Stored items:
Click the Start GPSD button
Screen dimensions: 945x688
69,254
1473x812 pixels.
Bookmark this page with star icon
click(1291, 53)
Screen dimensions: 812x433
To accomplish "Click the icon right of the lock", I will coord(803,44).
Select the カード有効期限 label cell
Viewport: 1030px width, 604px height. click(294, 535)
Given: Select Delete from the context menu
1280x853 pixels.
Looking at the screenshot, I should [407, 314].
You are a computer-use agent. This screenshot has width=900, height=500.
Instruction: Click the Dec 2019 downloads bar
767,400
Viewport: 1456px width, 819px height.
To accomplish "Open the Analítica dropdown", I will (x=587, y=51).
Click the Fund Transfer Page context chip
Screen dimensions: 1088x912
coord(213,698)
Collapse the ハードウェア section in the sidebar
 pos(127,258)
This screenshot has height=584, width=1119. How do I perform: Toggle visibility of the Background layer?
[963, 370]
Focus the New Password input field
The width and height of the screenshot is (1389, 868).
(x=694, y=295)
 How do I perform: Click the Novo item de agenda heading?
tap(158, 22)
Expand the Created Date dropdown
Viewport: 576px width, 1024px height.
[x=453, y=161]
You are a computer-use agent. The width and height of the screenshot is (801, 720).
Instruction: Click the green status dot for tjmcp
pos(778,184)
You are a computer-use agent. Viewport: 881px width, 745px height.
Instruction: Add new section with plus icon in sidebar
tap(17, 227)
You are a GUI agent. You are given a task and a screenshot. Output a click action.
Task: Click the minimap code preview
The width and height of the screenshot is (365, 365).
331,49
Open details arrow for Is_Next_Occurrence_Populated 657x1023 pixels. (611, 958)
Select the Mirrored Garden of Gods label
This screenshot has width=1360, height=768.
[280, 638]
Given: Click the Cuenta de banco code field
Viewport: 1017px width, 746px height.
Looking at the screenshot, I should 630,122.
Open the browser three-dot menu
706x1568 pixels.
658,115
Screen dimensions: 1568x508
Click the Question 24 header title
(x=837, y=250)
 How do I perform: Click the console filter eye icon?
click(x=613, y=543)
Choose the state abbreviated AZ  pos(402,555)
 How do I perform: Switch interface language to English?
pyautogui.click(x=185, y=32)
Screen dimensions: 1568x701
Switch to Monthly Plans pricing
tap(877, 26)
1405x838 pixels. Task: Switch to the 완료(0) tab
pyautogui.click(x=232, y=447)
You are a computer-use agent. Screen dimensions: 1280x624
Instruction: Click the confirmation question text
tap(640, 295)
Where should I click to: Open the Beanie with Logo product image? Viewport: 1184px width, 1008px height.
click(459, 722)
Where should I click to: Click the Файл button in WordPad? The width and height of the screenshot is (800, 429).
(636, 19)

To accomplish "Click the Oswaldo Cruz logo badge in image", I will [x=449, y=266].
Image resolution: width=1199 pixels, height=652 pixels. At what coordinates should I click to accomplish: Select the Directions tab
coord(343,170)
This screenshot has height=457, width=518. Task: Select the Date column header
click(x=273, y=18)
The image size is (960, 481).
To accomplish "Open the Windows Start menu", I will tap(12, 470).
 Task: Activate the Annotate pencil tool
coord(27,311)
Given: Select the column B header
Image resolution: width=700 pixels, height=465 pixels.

What you need to do:
Going through the records above, count the lines that include the word "computer". Give the number alone.

Result:
4